How do I use XPath in Nokogiri?

Radek picture Radek · Jan 17, 2010 · Viewed 56.7k times · Source

I have not found any documentation nor tutorial for that. Does anything like that exist?


doc.xpath('//table/tbody[@id="threadbits_forum_251"]/tr')

The code above will get me any table, anywhere, that has a tbody child with the attribute id equal to "threadbits_forum_251". But why does it start with double //? Why there is /tr at the end? See "Ruby Nokogiri Parsing HTML table II" for more details.


Can anybody tell me how to extract href, id, alt, src, etc., using Nokogiri?

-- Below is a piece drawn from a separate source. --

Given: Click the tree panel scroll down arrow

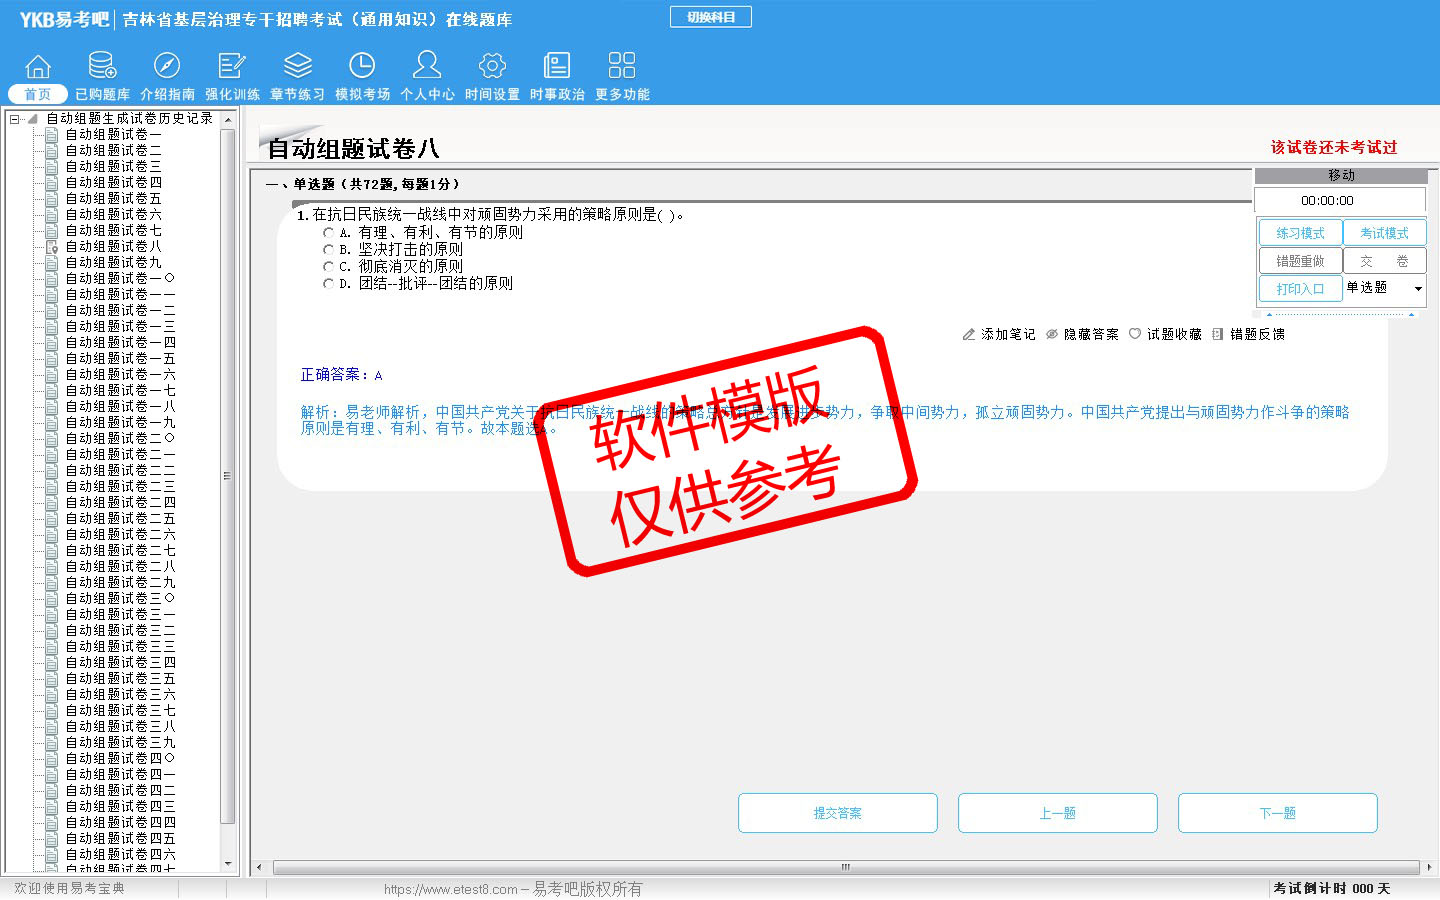Looking at the screenshot, I should tap(228, 863).
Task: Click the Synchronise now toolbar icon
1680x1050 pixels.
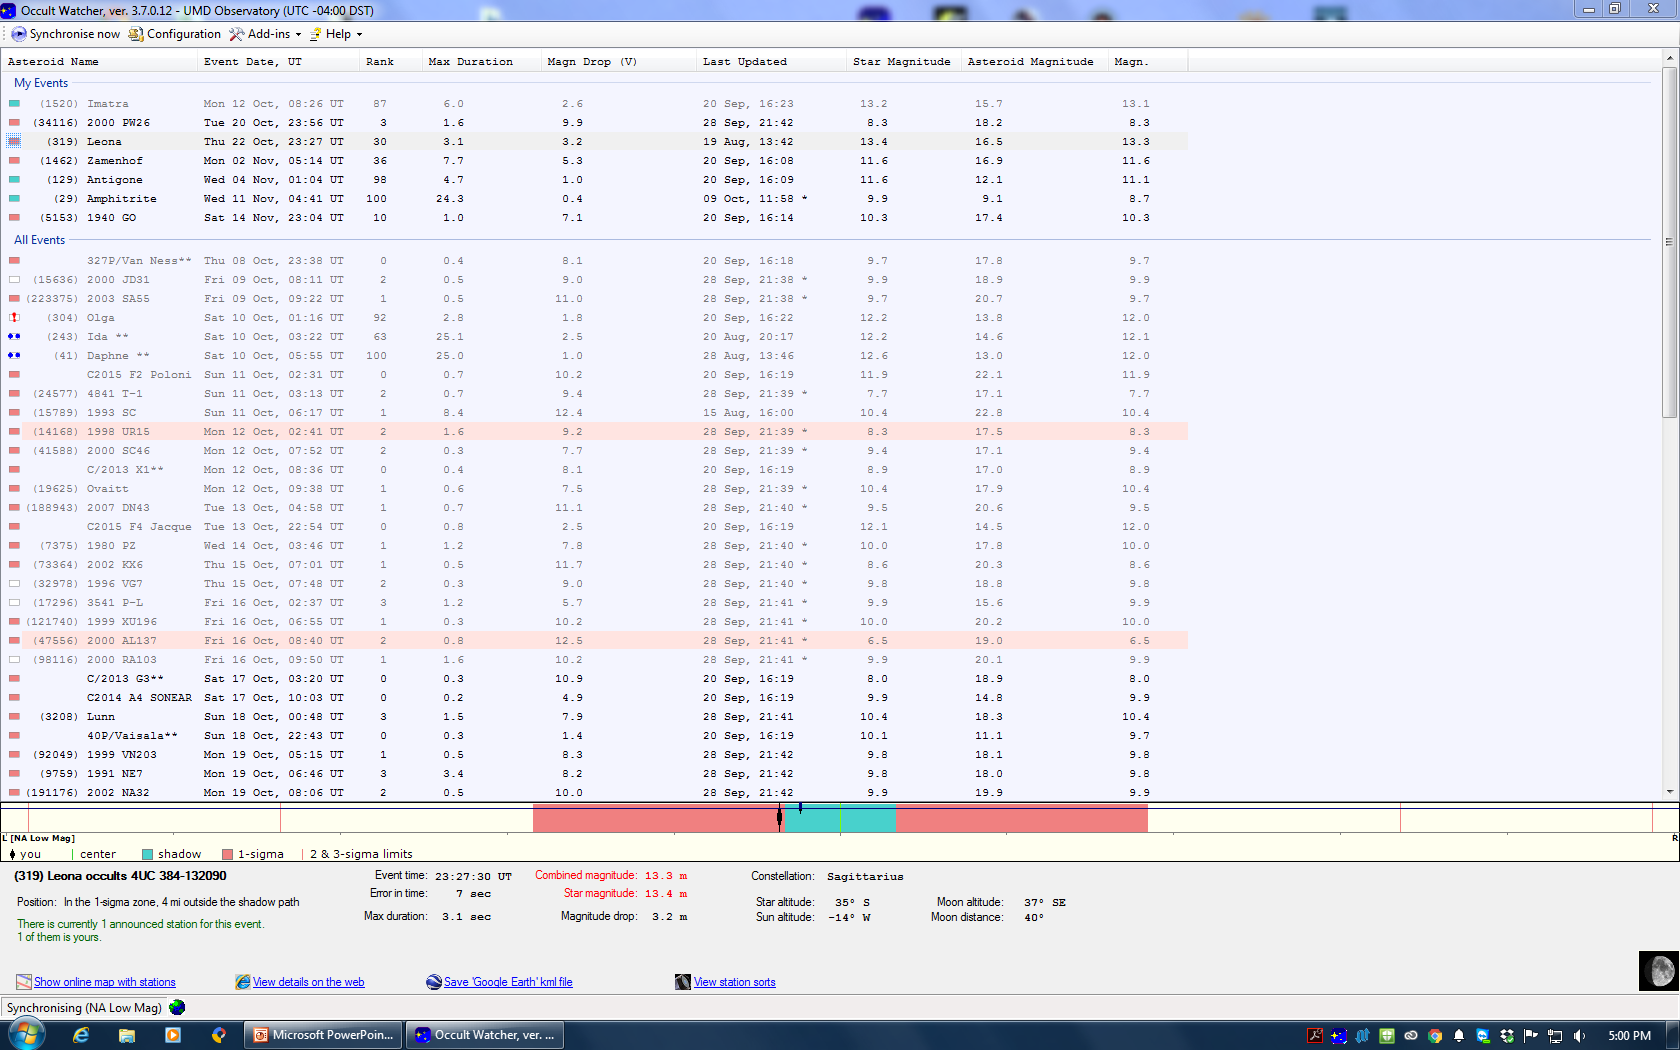Action: 19,34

td[3]/div[1]/a/text()' <--- extracts text

How can I extract other things?

Answer

Rubens Farias picture Rubens Farias · Jan 17, 2010

Seems you need to read a XPath Tutorial

Your //table/tbody[@id="threadbits_forum_251"]/tr expression means:

  • // - Anywhere in your XML document
  • table/tbody - take a table element with a tbody child
  • [@id="threadbits_forum_251"] - where id attribute are equals to "threadbits_forum_251"
  • tr - and take its tr elements

So, basically, you need to know:

  • attributes begins with @
  • conditions go inside [] brackets

If I correcly understood that API, you can go with doc.xpath("td[3]/div[1]/a")["href"], or td[3]/div[1]/a/@href if there is just one <a> element.